## [Excerpt]

The Plan provides for the grant of rights to receive cash and/or Company
Common Stock, including options intended to qualify as incentive stock options
under Section 422A of the Internal Revenue Code of 1986, as amended, and options
not intended so to qualify. A maximum of 100,000 shares of Company Common Stock
could be paid to participants under the Plan, and/or purchases pursuant to stock
options granted under the Plan, subject to antidilution and other adjustments in
certain events specified in the Plan.
The Plan provides that the exercise price of stock options must be no less
than the fair market value on the date of grant of the shares of Company Common
Stock subject thereto and no stock option granted under the Plan may be
exercisable more than ten years after its grant. In the case of a holder of 10%
or more of the Company Common Stock, options intended to be incentive stock
options must have an exercise price of at least 110% of the fair market value of
the underlying shares of Company Common Stock on the date of grant and such
options must expire within five years of the date of grant. Upon exercise of a
stock option, the option price is required to be paid in cash, or at the
discretion of the Committee, in shares of Company Common Stock, valued at the
fair market value thereof on the date of payment, or in a combination of cash
and shares of Company Common Stock.

## [Entries]
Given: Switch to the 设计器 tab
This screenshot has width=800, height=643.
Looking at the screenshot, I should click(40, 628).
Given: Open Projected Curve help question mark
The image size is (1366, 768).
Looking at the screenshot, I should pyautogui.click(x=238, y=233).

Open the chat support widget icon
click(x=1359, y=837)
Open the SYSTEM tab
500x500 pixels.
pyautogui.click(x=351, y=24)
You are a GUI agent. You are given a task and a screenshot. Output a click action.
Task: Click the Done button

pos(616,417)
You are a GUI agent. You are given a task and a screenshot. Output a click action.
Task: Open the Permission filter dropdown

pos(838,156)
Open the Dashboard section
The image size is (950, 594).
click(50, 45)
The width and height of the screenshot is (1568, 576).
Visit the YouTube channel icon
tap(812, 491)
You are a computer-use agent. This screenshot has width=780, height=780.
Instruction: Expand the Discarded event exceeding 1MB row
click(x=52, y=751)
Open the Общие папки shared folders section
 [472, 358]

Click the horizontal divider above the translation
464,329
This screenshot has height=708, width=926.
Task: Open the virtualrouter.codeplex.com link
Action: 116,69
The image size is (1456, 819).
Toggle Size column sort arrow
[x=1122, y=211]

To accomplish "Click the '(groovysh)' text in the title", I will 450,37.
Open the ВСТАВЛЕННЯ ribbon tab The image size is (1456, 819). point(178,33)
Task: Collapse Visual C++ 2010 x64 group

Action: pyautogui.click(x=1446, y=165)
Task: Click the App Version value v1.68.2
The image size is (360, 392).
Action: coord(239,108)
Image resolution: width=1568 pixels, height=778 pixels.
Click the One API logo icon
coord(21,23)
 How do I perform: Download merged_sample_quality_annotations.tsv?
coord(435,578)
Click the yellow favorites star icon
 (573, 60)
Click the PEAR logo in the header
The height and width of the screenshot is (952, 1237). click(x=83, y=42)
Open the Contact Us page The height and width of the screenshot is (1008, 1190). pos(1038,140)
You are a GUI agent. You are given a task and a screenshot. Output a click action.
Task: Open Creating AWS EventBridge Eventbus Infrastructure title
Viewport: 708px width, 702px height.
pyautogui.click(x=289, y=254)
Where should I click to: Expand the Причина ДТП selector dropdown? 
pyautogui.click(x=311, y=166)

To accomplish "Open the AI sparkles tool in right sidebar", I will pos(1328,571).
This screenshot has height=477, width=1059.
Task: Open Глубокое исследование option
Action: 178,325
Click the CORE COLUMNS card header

## [To do]
(a) Write out the stretch of the stock option plan text from "The Plan provides that" through "Company Common Stock.".
(b) Translate this sentence from the stock option plan text into Spanish: "The Plan provides that the exercise price of stock options must be no less than the fair market value on the date of grant of the shares of Company Common Stock subject thereto and no stock option granted under the Plan may be exercisable more than ten years after its grant."
(c) Give what comes next in the stock option plan text after its final sentence.
The listing comes from a separate source and has no connection to the stock option plan text.

## [In response]
(a)
The Plan provides that the exercise price of stock options must be no less
than the fair market value on the date of grant of the shares of Company Common
Stock subject thereto and no stock option granted under the Plan may be
exercisable more than ten years after its grant. In the case of a holder of 10%
or more of the Company Common Stock, options intended to be incentive stock
options must have an exercise price of at least 110% of the fair market value of
the underlying shares of Company Common Stock on the date of grant and such
options must expire within five years of the date of grant. Upon exercise of a
stock option, the option price is required to be paid in cash, or at the
discretion of the Committee, in shares of Company Common Stock, valued at the
fair market value thereof on the date of payment, or in a combination of cash
and shares of Company Common Stock.

(b) El Plan establece que el precio de ejercicio de las opciones sobre acciones no debe ser inferior al valor justo de mercado, en la fecha de otorgamiento, de las acciones ordinarias de la Compañía sujetas a ellas, y ninguna opción sobre acciones otorgada conforme al Plan podrá ejercerse más de diez años después de su otorgamiento.

(c)
The Plan authorizes the Committee, in the event of any tender offer or
exchange offer (other than an offer by the Company) for shares of Company Common
Stock, to take such action as it may deem appropriate to enable the recipients
of outstanding awards to avail themselves of the benefits of such offer,
including acceleration of payment or exercise dates and purchase outstanding
stock options.
The Board of Directors is empowered to amend or terminate the Plan at any
time, provided, however, that no such action would be permitted to adversely
affect any rights or obligations with respect to any awards theretofore made
under the Plan, and provided further, that no such amendment, without approval
of the holders of a majority of the shares of Company Common Stock voted thereon
in person or by proxy, shall increase the number of shares of Company Common
Stock subject to the Plan, extend the period during which awards may be granted,
increase the maximum term for which stock options may be issued under the Plan,
decrease the minimum price at which stock options may be issued under the Plan,
or materially modify the requirements for eligibility to participate in the
Plan.
The following table sets forth information with respect to persons named
in the Executive Compensation Table concerning the grant of stock options in the
last fiscal year.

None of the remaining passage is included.